Besaran dana yang dimintakan Djoni kepada Malau antara lain untuk Dirjen Hubla Effendi Batubara sebesar US$ 1500 per rekanan. Untuk Sesditjen Ajiph R. Anwar agar dimintakan US$ 500 per rekanan. Untuk para Kepala Bagian (Kabag) seperti Kabag Perencanaan Pak Kemal, Kabag Hukum Umar Arif, serta para sekretarisnya yang berjumlah sembilan orang agar dimintakan uang Rp 7,5 juta per rekanan.
Kemudian, Juni 2008 Malau diminta menghadap Dirjen Hubla bersama-sama dengan Djoni dan Sesditjen. Dalam ruangan Dirjen Hubla tersebut, Djoni menyerahkan map berisi uang sebesar US$ 7500 dalam bentuk tunai. Waktu memberikan map tersebut ke Dirjen Hubla Effendi Batubara, Djoni sempat bilang, "Pak proses ini (lelang-red) sudah selesai," pungkas Malau.
Secara keseluruhan, saksi Malau mengungkapkan bahwa proses lelang yang diumumkan dalam media massa hanya permasalahan administratif semata. "Usul proyek ini sudah sejak 2006. Sementara adanya peserta lelang hanya formalitas belaka. Dari para rekanan, saya, Pak Djoni, Pak Dirjen, Pak Sesditjen mendapat fee sebesar Rp 135 juta per kapal," imbuh Malau.

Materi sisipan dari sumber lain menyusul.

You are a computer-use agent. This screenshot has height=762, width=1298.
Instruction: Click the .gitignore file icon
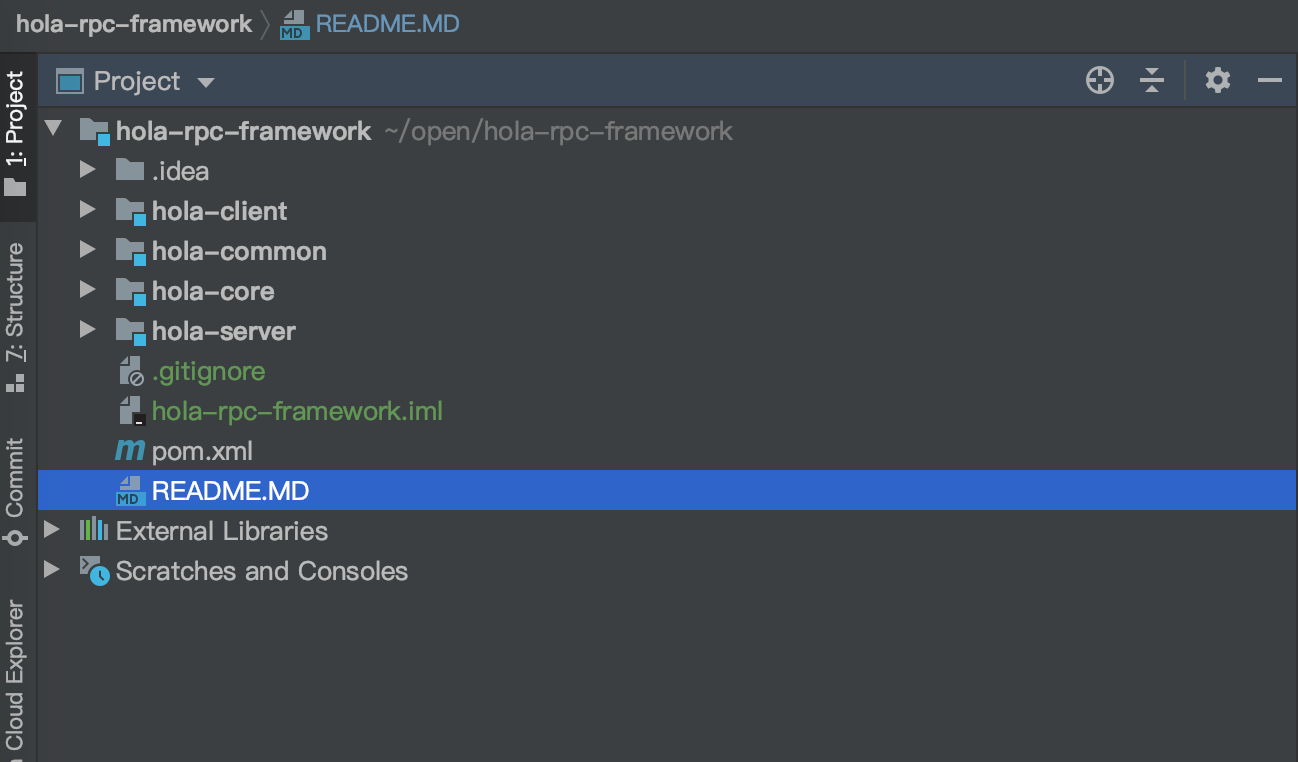131,371

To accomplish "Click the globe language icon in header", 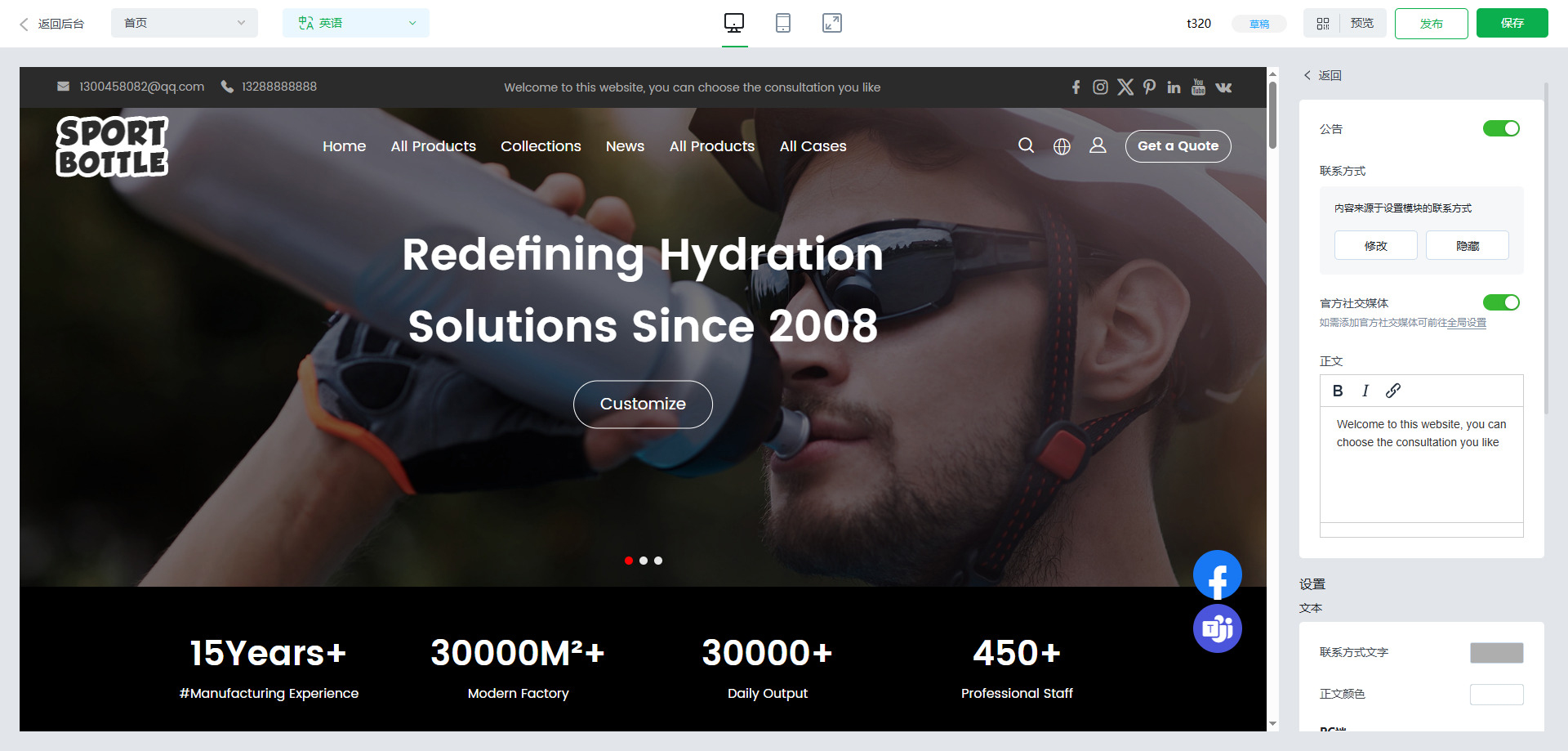I will [1062, 146].
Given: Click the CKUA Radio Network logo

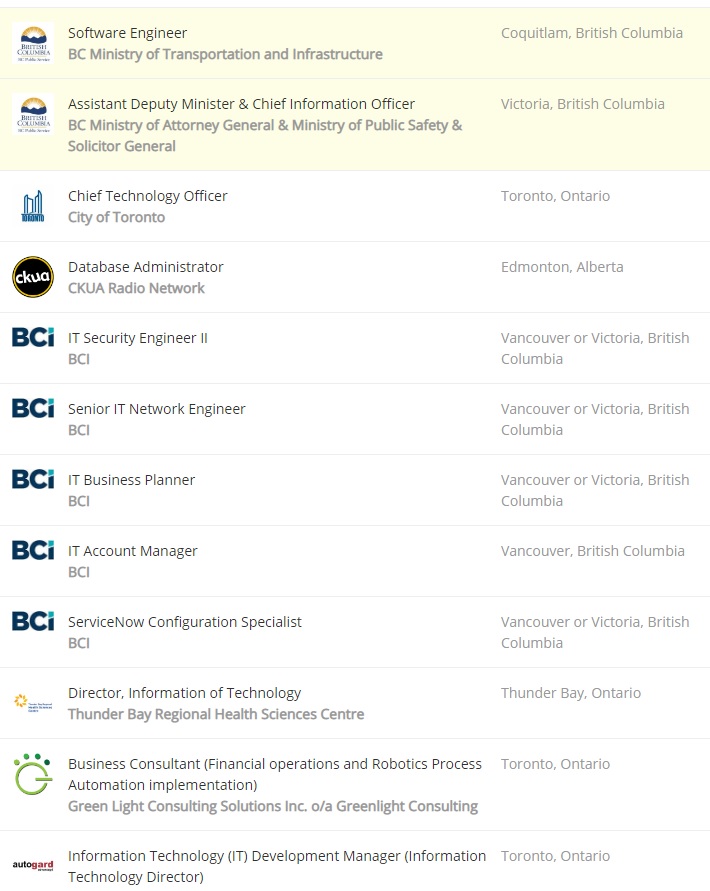Looking at the screenshot, I should [33, 277].
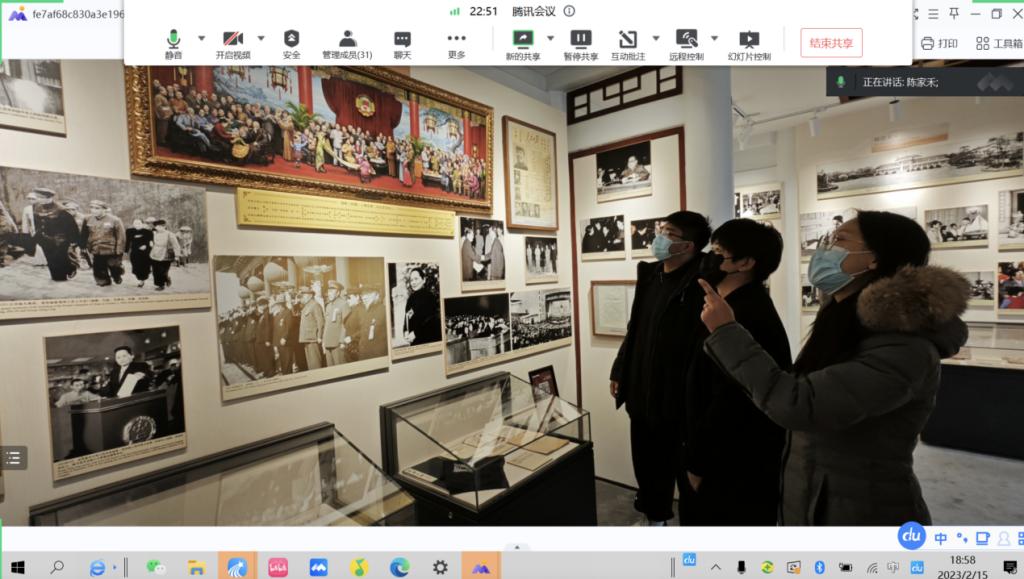Open the 聊天 chat panel

tap(402, 41)
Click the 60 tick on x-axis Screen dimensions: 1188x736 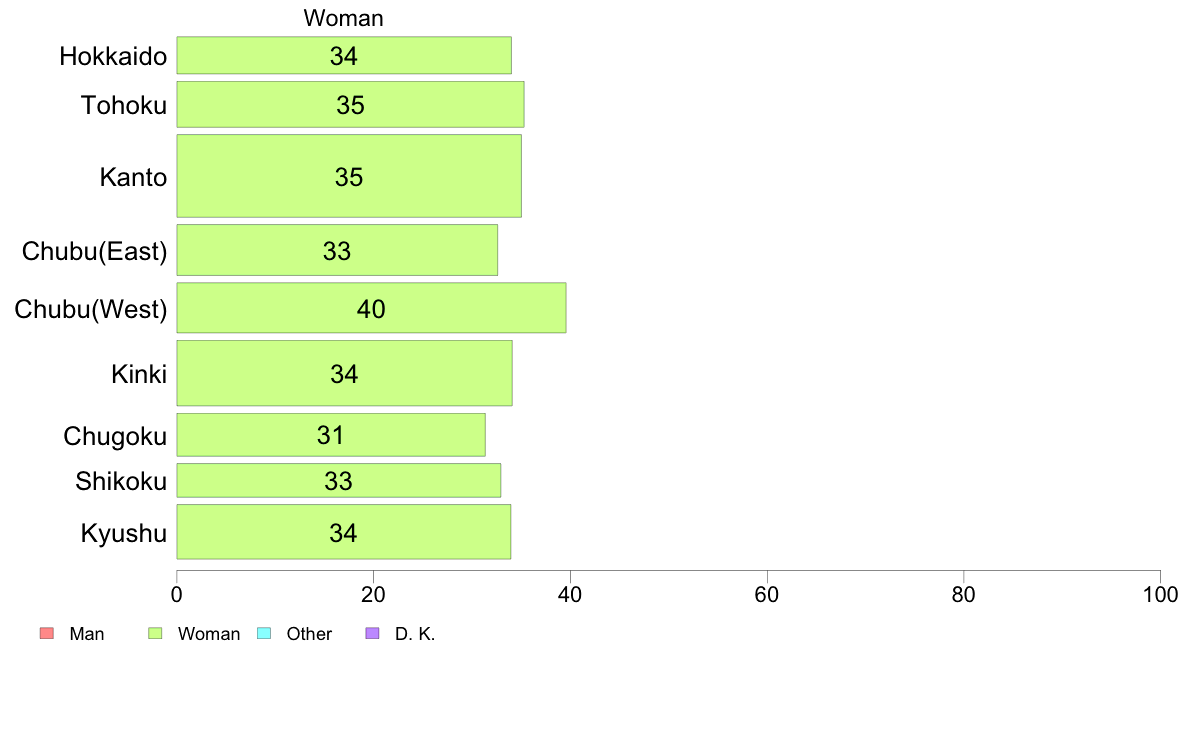pos(767,595)
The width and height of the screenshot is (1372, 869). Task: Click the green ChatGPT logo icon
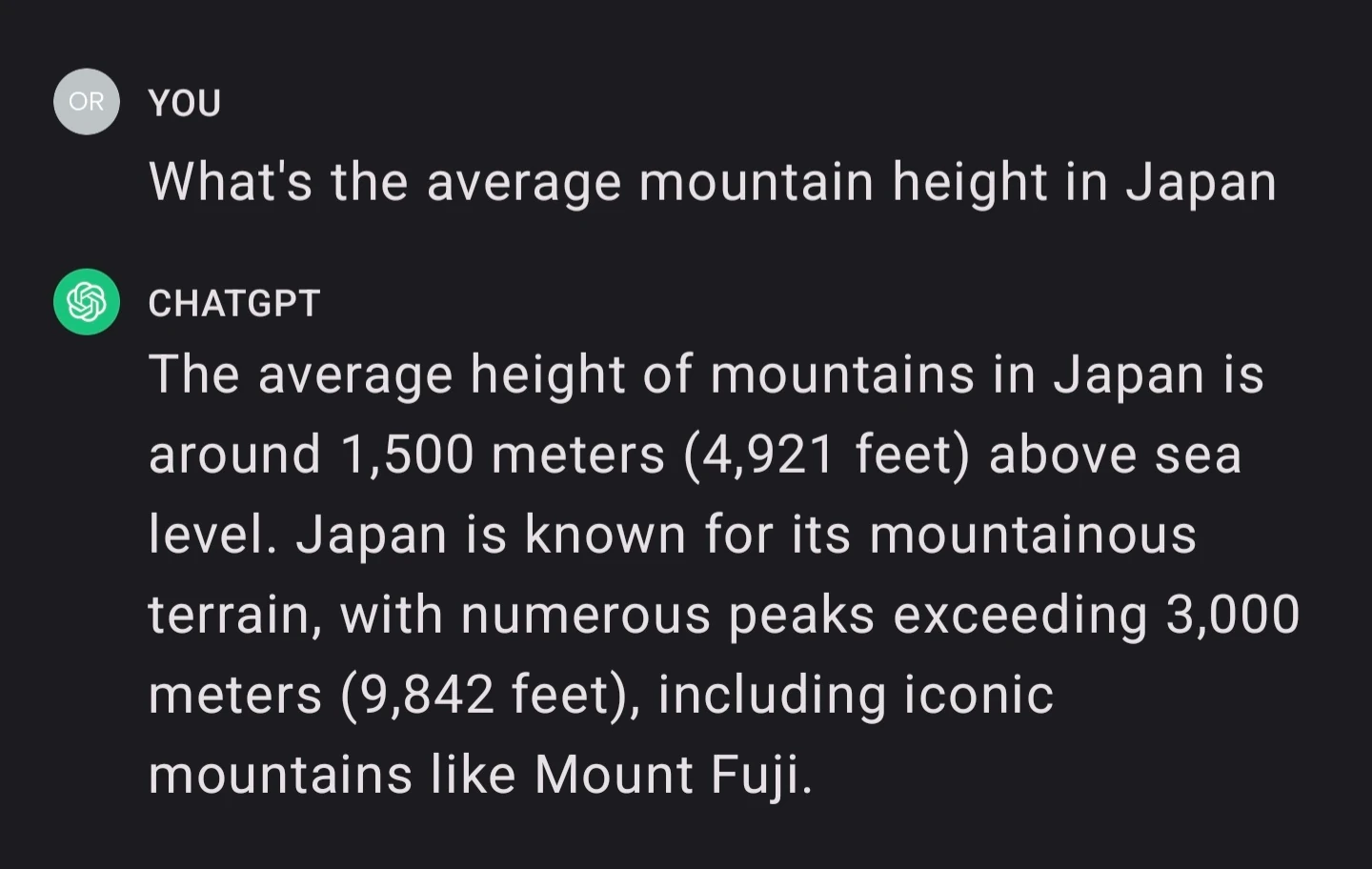87,302
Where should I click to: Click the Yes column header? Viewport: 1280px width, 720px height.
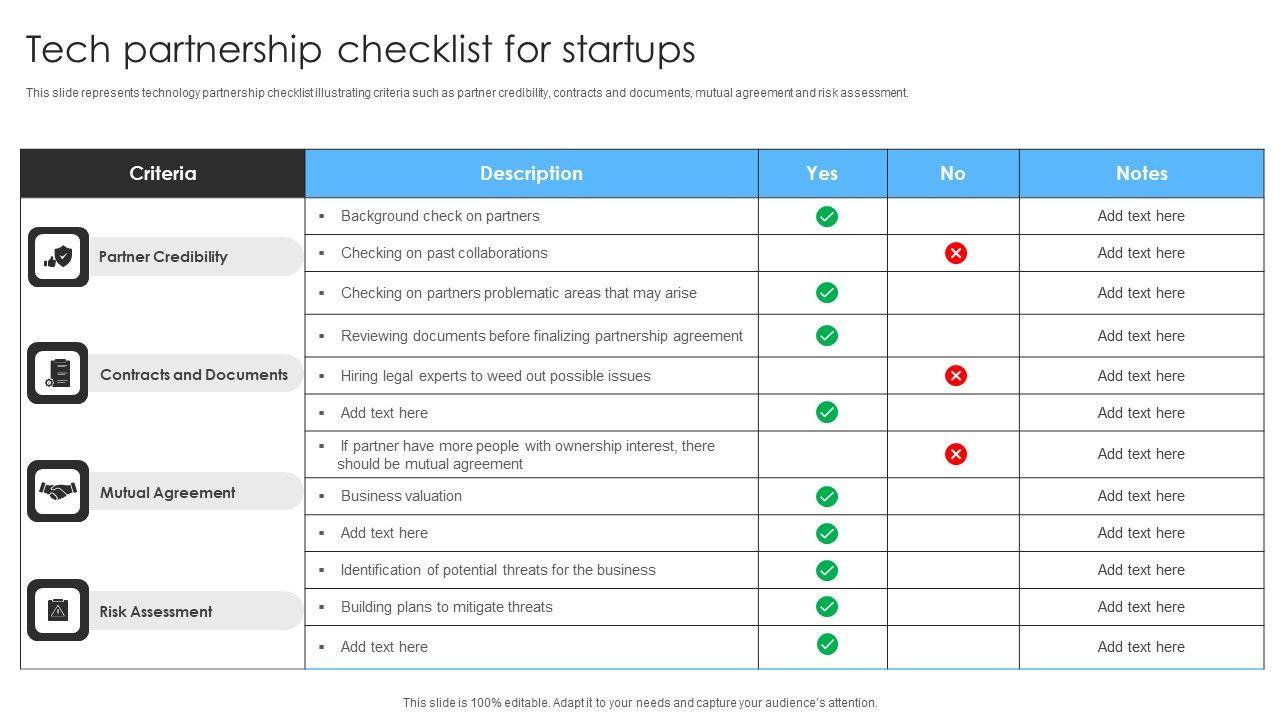[822, 173]
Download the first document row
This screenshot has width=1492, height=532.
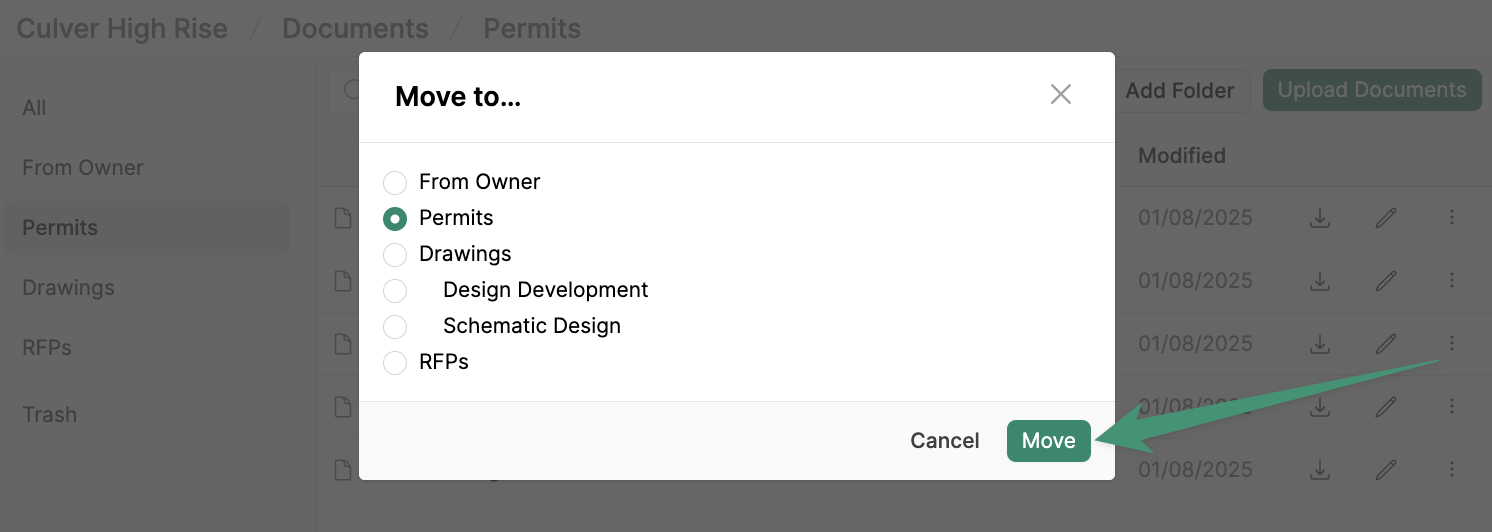click(x=1320, y=218)
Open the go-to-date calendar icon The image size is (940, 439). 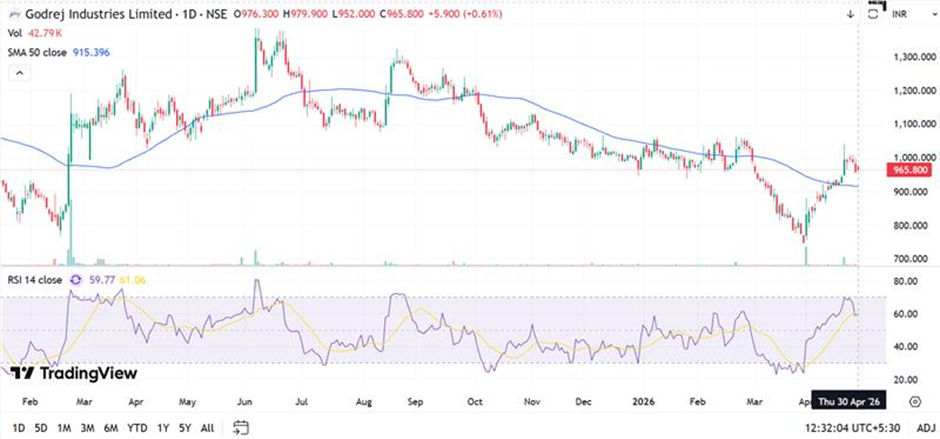point(241,427)
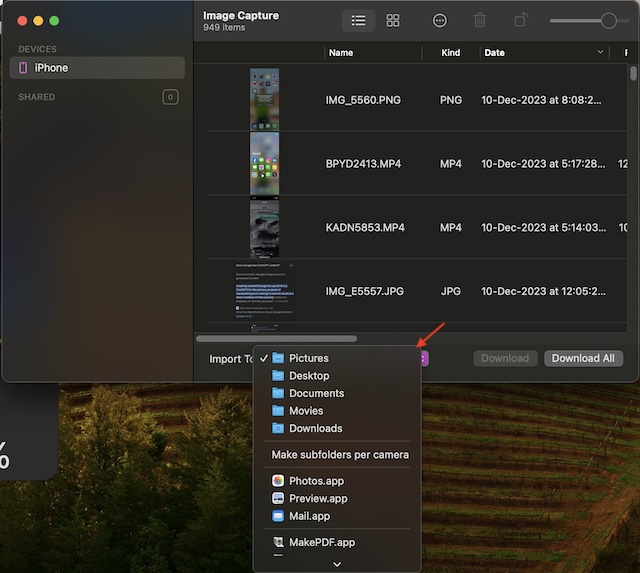Select the IMG_5560.PNG thumbnail
This screenshot has width=640, height=573.
point(264,99)
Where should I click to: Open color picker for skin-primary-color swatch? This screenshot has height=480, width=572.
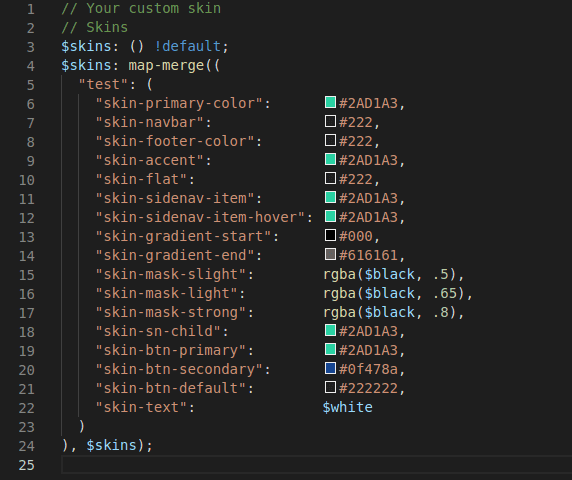(x=330, y=102)
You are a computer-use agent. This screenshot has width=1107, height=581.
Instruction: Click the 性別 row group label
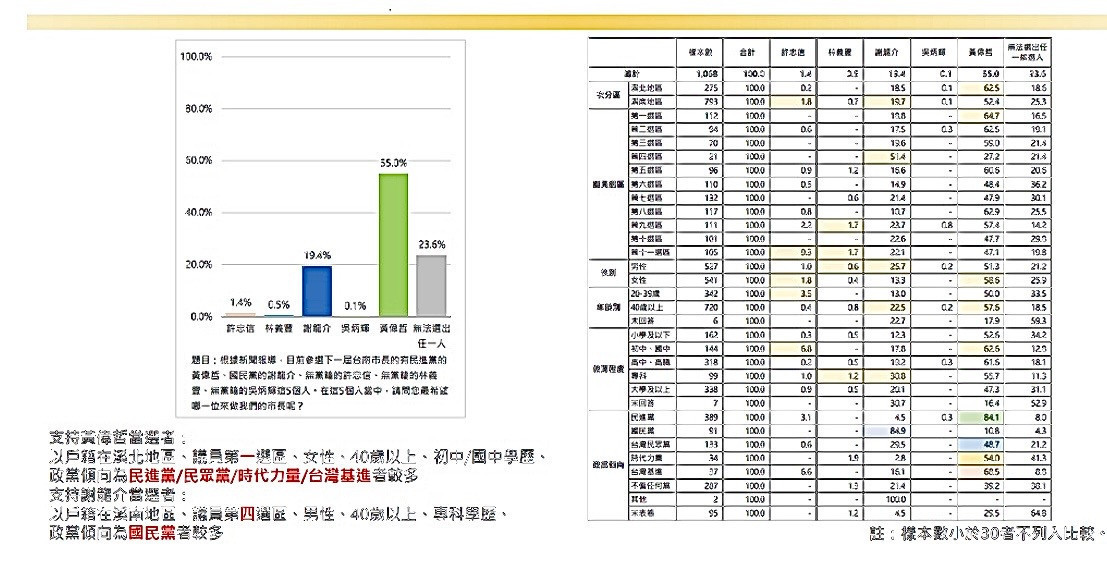[x=608, y=273]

Kejadian kemudian bergulir pada saat pembayaran uang muka. terdakwa Dedi harus membayar uang muka sebesar Rp 4,6 miliar atau sebesar 20% dari nilai proyek senilai Rp 23 miliar tersebut. "Uang tersebut habis dibagi-bagi untuk Pak Bulyan, Pak Djoni, Pak Dirjen dan Pak Sesditjen," lanjut Malau. Dalam pembagian tersebut, Malau mendapat jatah sebesar Rp 30 juta. "Rencananya dalam minggu ini uang tersebut akan saya kembalikan ke KPK," janji Malau.